Your objective: Continue the summary of Yamane's study on labor market discrimination against native-born Filipina/o Americans, starting right after its final sentence.

Yamane, Linus. 2002. “Native-Born Filipina/o Americans and Labor Market Discrimination.” Feminist Economics. 8(2): 125-144.
The study discussed in this article draws on data gathered from 1990 US census to determine whether American-born Filipinos and Filipinas experience labor market discrimination. To do this, Yamane compares the incomes and positions of both Filipinas and Filipinos with non-hispanic white women and men. Yamane also attempted to examine the effects of gender discrimination in the comparisons. In addition, the study tests for any differences in the extent of discrimination experienced by Filipinos with different levels of education and in different regions of the country.
Yamane’s study did find Filipino Americans face significant levels of discrimination in the labor market. Less clear, however, is how the factors of gender and race operate and influence each other.
The sample from the census used to examine native-born Filipinos and non-Hispanic whites was comprised of persons between 25 and 64 who worked full-time (at least 35 hrs/wk), were not self-employed, earned at least $3,000, and worked for at least half of 1989.

Dataset items:
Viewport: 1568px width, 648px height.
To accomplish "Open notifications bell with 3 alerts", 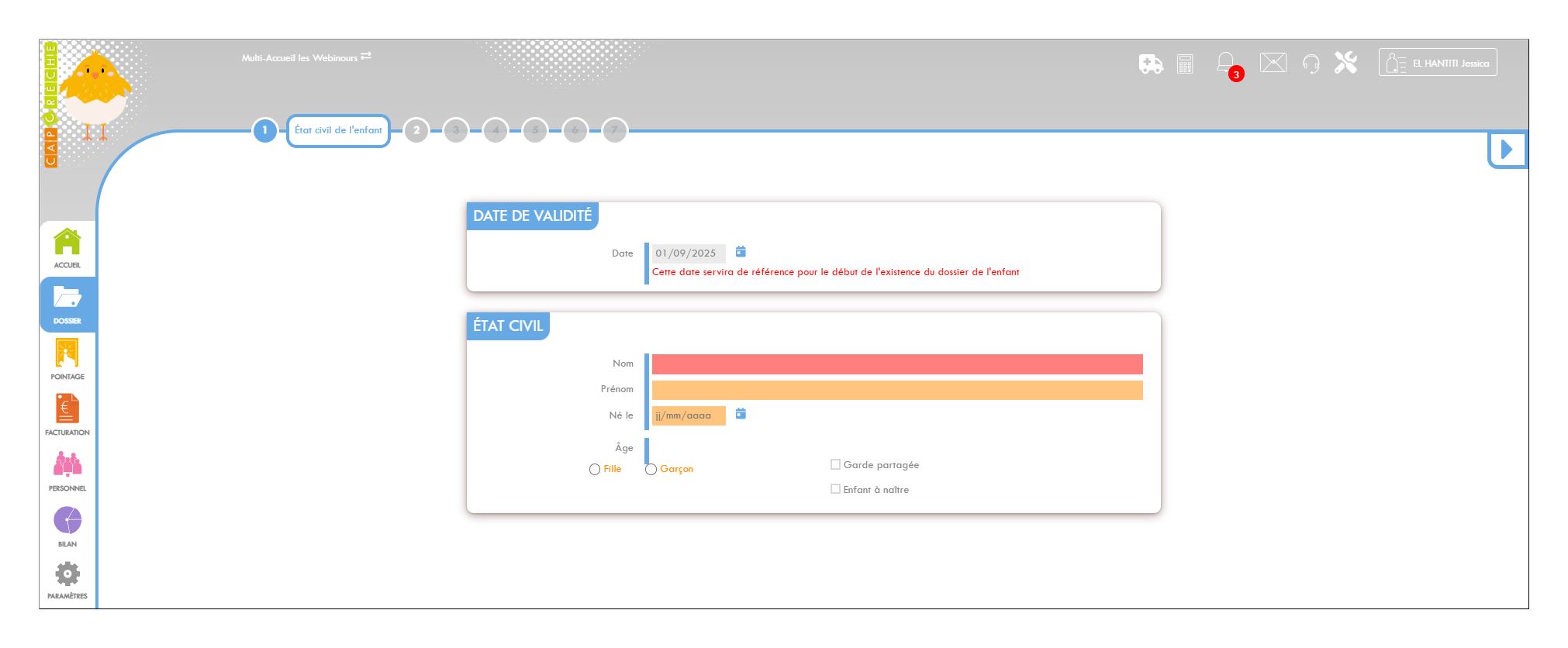I will (1226, 63).
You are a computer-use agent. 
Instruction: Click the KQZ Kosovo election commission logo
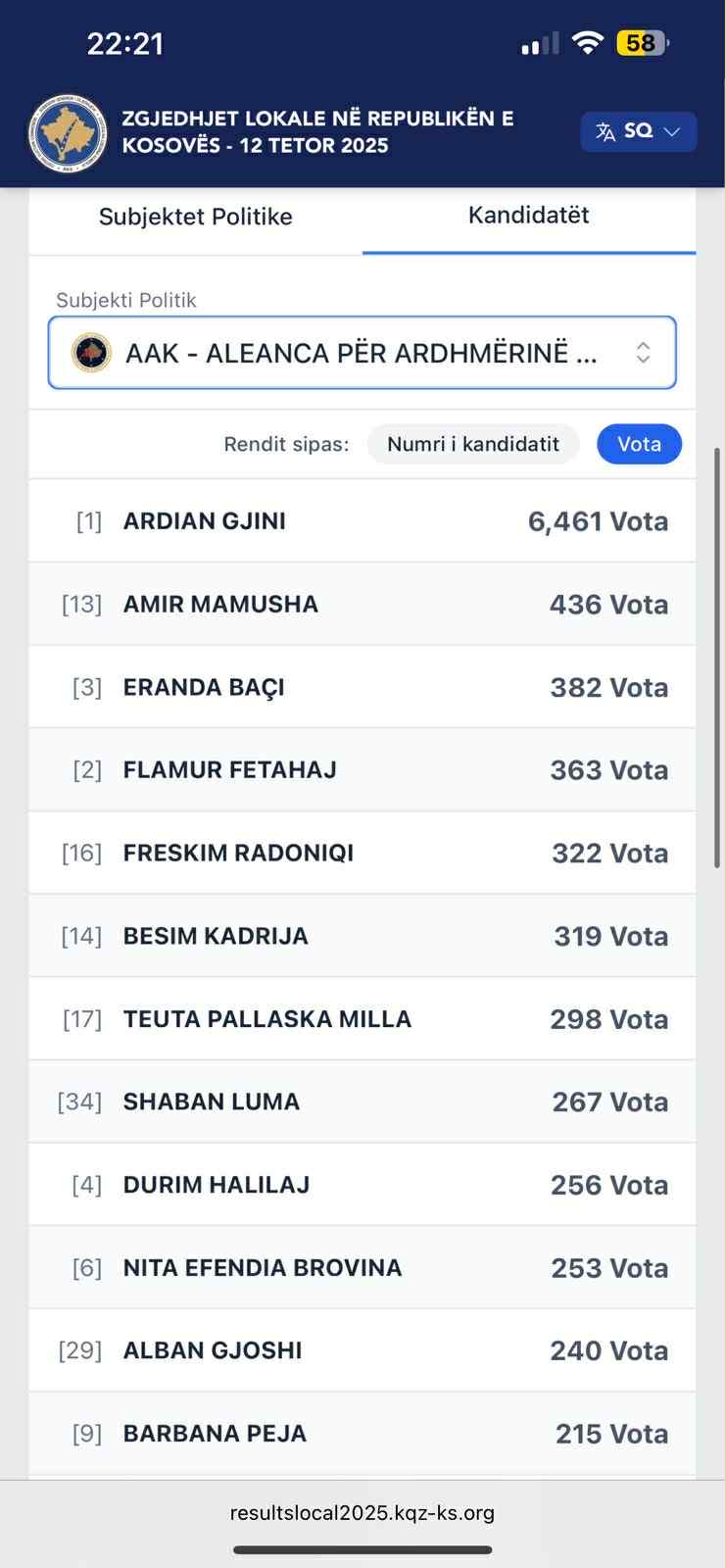point(68,133)
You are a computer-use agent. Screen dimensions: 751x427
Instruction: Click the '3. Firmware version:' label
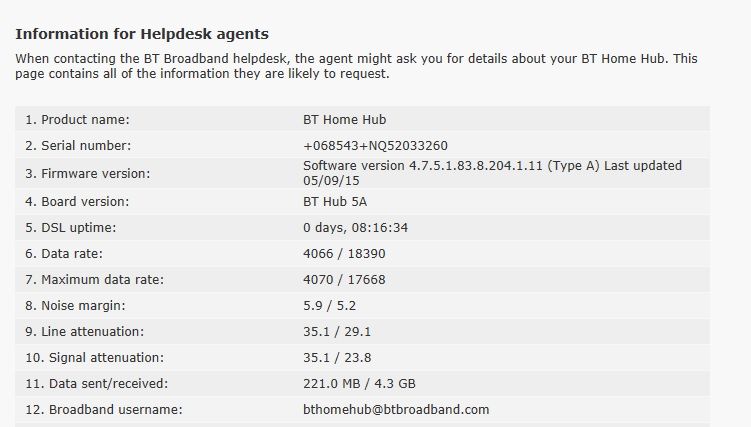(x=87, y=173)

Exercise response:
To estimate the degree of discrimination experienced by Filipinos, Yamane, uses the “Oxaca Decompisition” (a tool economists use to examine racial and gender discrimination). The process involves examining characteristics (age, education, experience, hours worked, weeks worked, region of residence, industry, occupation, and marital status) that are theoretically relevant to the determination of wages. Estimates are made to determine the effect each characteristic influence the wages earned. Using the outcome of various equations, Yamane could compare actual wages with the estimation of earnings if treated the same as non-Hispanic whites. Similar calculations were used to estimate discrimination in terms of job advancement and wage levels compared to education levels obtained.
In separate examinations, Yamane compared Filipinas to both white men and women, but both comparisons revealed that Filipinas are disproportionately more likely employed in occupational categories like administrative support, domestic services, the hospitality services, and retail sales (cashiers). They are also underrepresented in “professional specialty occupations,” like elementary school teachers, as well as skilled labor jobs like machine operators, assemblers, and assembly inspectors. However, in comparison to white men, Filipinas were also disproportionately in occupations hospital-related services (nursing aides, orderlies, and attendants) and underrepresented in production, craft, and repair occupations.
In Yamane’s comparison of Filipino males with white males, it was revealed that Filipinos are disproportionately represented in administrative support, protective services (like security guards), technical support, hospitality services, retail, and the military. Like Filipinas, Filipinos are underrepresented in professional specialty occupations (like teachers), machine operators and in management.
In regards to wages, Yamane found no statistically significant difference between those earned by Filipinas and white women. However, compared with the earnings of white men, Filipinas were estimated to earn 20-24% less (statistically significant at the 5% level). Another finding that was statistically significant, Yamane found that Filipino men earn 1-4% less than white men in terms of annual wage and salary.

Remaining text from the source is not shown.